Wajahnya terlihat pucat dan lesu hari ini. Entah apa yang terjadi padanya.

"Kamu kenapa, Mas?" Dia menyandarkan tubuhnya di sofa sambil memijid pelipisnya.

"Pergi sana, jangan ikut campur!" Kemudian dia pindah ke kamarnya.

Gemas sekali aku mendengarnya, aku sengaja berniat baik padanya supaya hatinya bisa kembali lembut seperti dulu. Sengaja tak kuhiraukan lagi dan duduk di teras menikmati indahnya malam. Tiba-tiba saja Ayah mertua datang, wajahnya sangat muram sekali. Aku rasa akan ada perdebatan besar di rumah ini.

"Arin, apakah semua ada di rumah?"

"I-iya, Ayah. Semua ada di rumah, kecuali Ibu."

Tanpa basa basi, ayah masuk ke rumah, entah siapa yang ditemuinya terlebih dahulu. Aku menguping meski berada di depan pintu.

"Kemana ibumu, Angga? Cepat cari ibumu sekarang juga!" Mas Angga tidak bisa membantah perintah ayah sehingga memilih keluar mencari keberadaan Ibunya.

Ayah kemudian ke kamar Stella dan mengetuk pintu kamarnya. Jantungku berdegup kencang, khawatir jika Ayah sampai marah-marah atau bertindak kekerasan kepada Stella.

"Stella, cepat keluar! Ayah mau bicara!" Stella membukakan pintu setelah ayah memanggilnya. Stella dengan wajah cemberut karena terpaksa menemui Ayahnya, kini berjalan ke ruang keluarga berhadapan dengan ayah. Tatapan ayah terlihat seperti sedang menyelidiki.

"Kamu hamil?" Aku hampir tersedak mendengar pertanyaan ayah. Bisa-bisanya Ayah mertua mengajukan pertanyaan seperti itu pada Stella.

"Tidak, hanya prasangka ayah saja!" Sahut Stella tanpa menatap wajah Ayah.

Tidak ada sopan-sopannya menjawab pertanyaan ayah. Padahal ayah kandung yang ingin tahu kondisi anak perempuannya. Ayah mertua menatap postur tubuh Stella penuh seksama. Seperti ada tanda yang aneh dari tubuh Stèlla. Begitulah kira-kira yang menjadikan Ayah seperti ini.

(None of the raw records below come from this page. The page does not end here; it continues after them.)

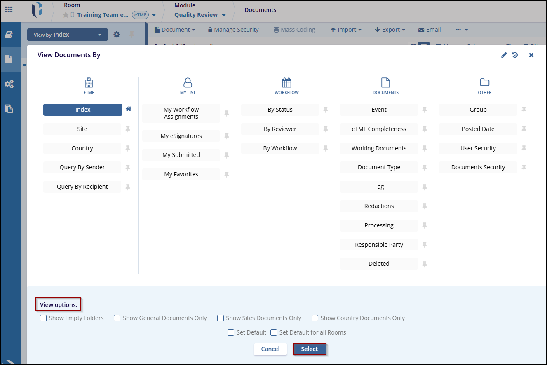Screen dimensions: 547x365
Task: Pin the By Status workflow view
Action: (x=326, y=110)
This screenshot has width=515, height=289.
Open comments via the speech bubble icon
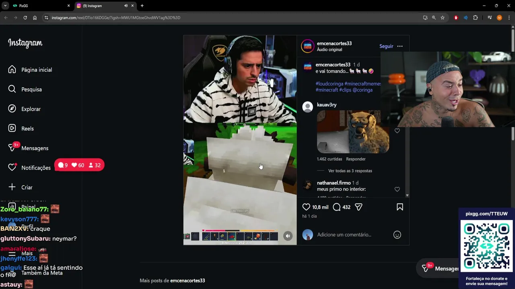tap(337, 207)
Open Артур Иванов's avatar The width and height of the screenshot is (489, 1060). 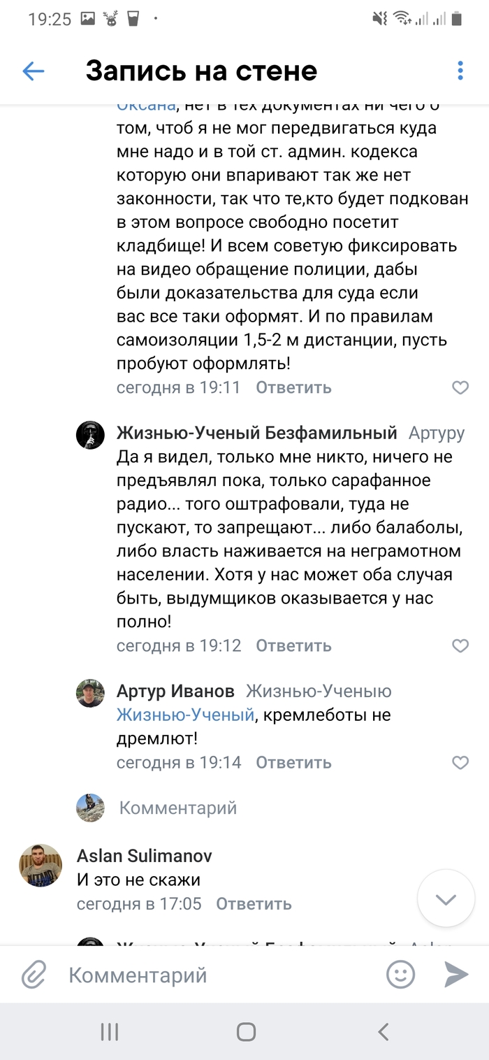90,693
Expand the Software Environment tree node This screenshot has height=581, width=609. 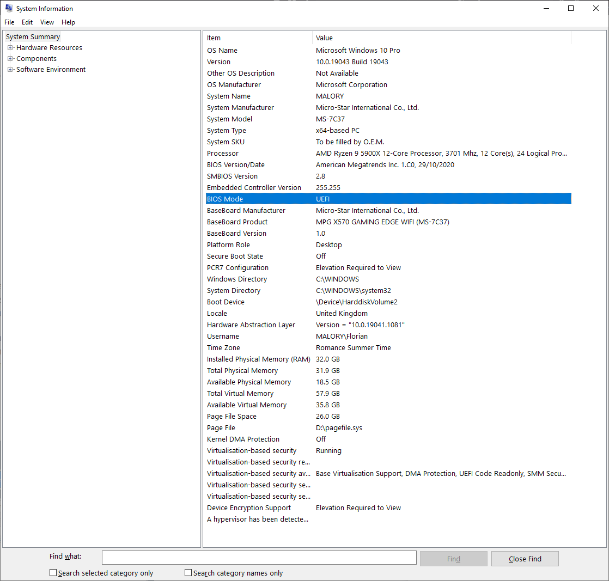pyautogui.click(x=11, y=69)
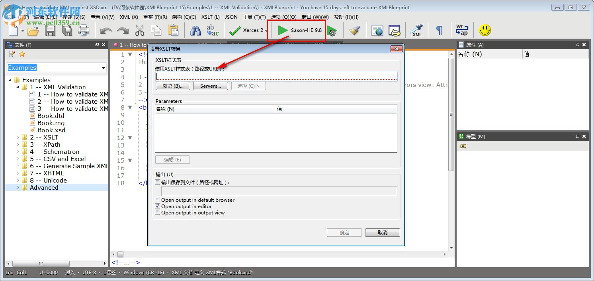Click the XML color picker icon
Viewport: 594px width, 281px height.
pyautogui.click(x=417, y=30)
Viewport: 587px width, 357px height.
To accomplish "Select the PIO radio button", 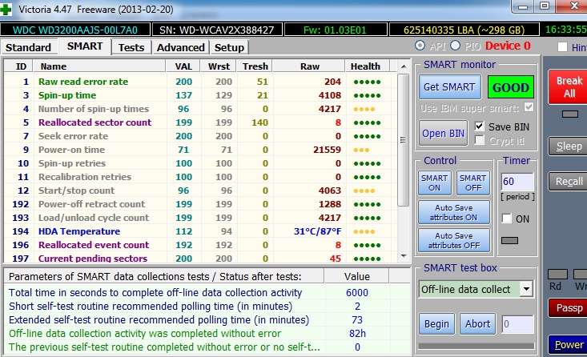I will 456,46.
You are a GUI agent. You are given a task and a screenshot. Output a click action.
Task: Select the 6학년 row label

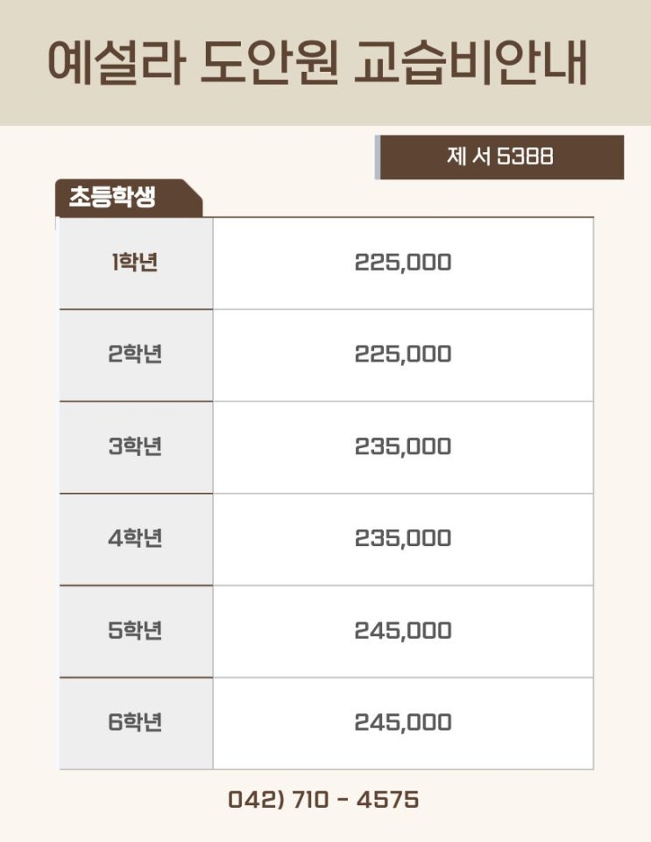tap(135, 723)
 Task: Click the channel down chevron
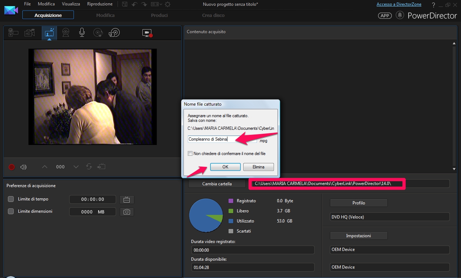pos(76,167)
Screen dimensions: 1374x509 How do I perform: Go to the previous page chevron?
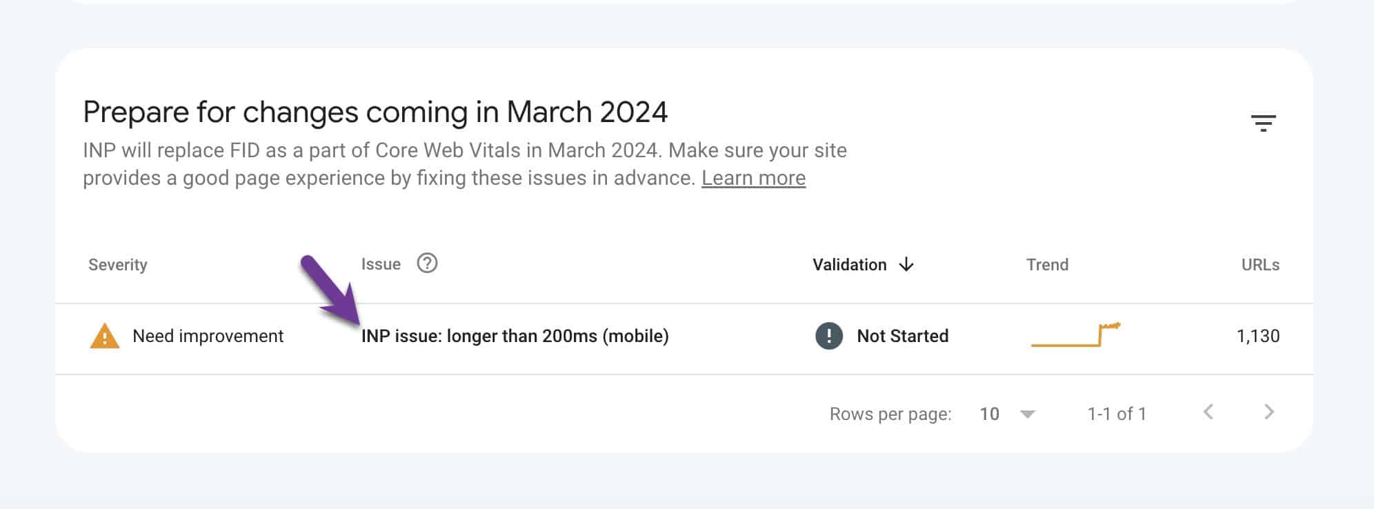[x=1208, y=412]
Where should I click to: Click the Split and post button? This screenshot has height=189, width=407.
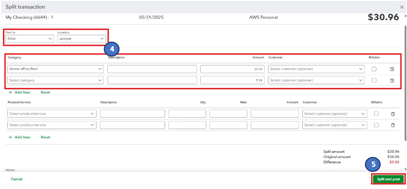tap(388, 179)
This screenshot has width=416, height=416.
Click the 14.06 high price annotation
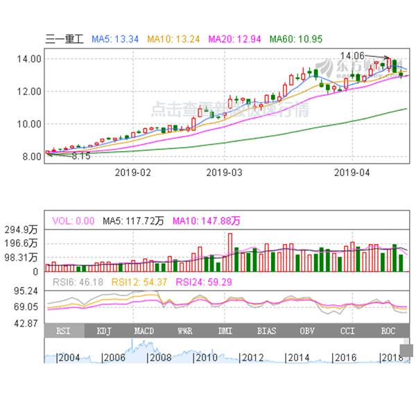click(352, 55)
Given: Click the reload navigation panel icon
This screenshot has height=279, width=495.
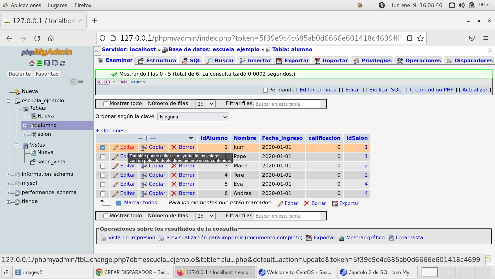Looking at the screenshot, I should 62,63.
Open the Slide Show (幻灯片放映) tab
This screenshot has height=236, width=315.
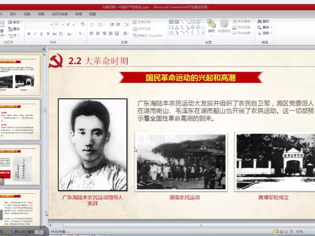(60, 14)
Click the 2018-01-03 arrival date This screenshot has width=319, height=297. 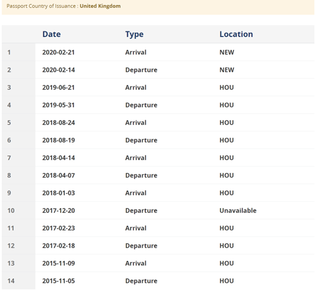coord(58,193)
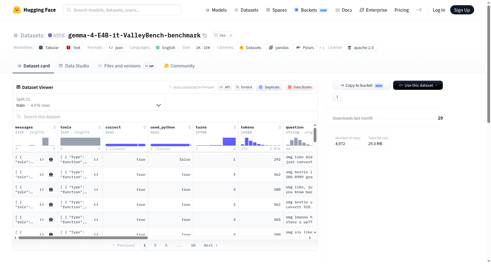
Task: Open the navigation overflow menu icon next to Pricing
Action: point(419,10)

"Jawab dengan jujur!" Suara Ayah mertua terdengar lebih keras. Aku dan Stella sama-sama terkejut karena selama ini tidak pernah mendengar ayah sekeras ini berbicara. Kulihat wajah Stella tidak berani menatap Ayahnya dan mengalihkan pandangannya ke arah lain. Aku merasa jika Ayah sudah mengetahui sesuatu mengenai Stella.

Ceklek

Ibu mertua datang membawa satu kantong kresek entah berisi apa. Wajahnya muram mendengar suara mantan suaminya yang berteriak.

"Apa yang kamu lakukan pada Stella?" Wajahnya terlihat angkuh dan marah melihat kedatangan mantan suaminya.

"Anak perempuan ini hamil!" Kedua mata Ibu mertua membola sempurna.

"Tidak mungkin, Stella bisa menjaga harga dirinya!" Begitulah Ibu mertua yang akan membela Stella meski salah.

"Tanyakan saja pada anakmu!"

"Tidak perlu, lebih baik kamu pergi. Aku tahu apa yang pantas untuk anak-anakku!" Ayah kecewa bercampur kesal. Terpaksa ayah keluar dari rumah ini. Aku juga sangat menyayangkan sikap Ibu mertua pada Stella.

Kini tinggal berdua, Stella duduk di samping Ibu mertua. Sangat terlihat sekali jika dirinya sedang gelisah. Aku heran, Mas Angga tidak terbangun atau keluar kamar saat ayah membentak Stella seperti itu. Ah, mungkin saja dia sakit atau apa.

"Kamu benar hamil?" Ibu mertua menatap Stella. Benar saja, Stella baru mengakuinya dengan anggukan kepala. Sungguh sanhat menyedihkan sekali nasib Stella. Belum lulus sekolah sudah harus merasakan menjadi Ibu sebentar lagi.

"Tapi Stella nggak mau hamil, Bu?" Ibu mertua mendekap Stella yang menangis sesenggukan.

"Tenang saja, besok kita ke temannya Ibu. Kita gugurkan kandungan kamu!"

Sungguh pemikiran di luar nalar. Bisa-bisanya Ibu mertua memberikan usul yang cukup mengerikan. Setelah menyetujui hubungan terlarang Stella, kini Ibu mertua akan merencanakan menggugurkan kandungan Stella.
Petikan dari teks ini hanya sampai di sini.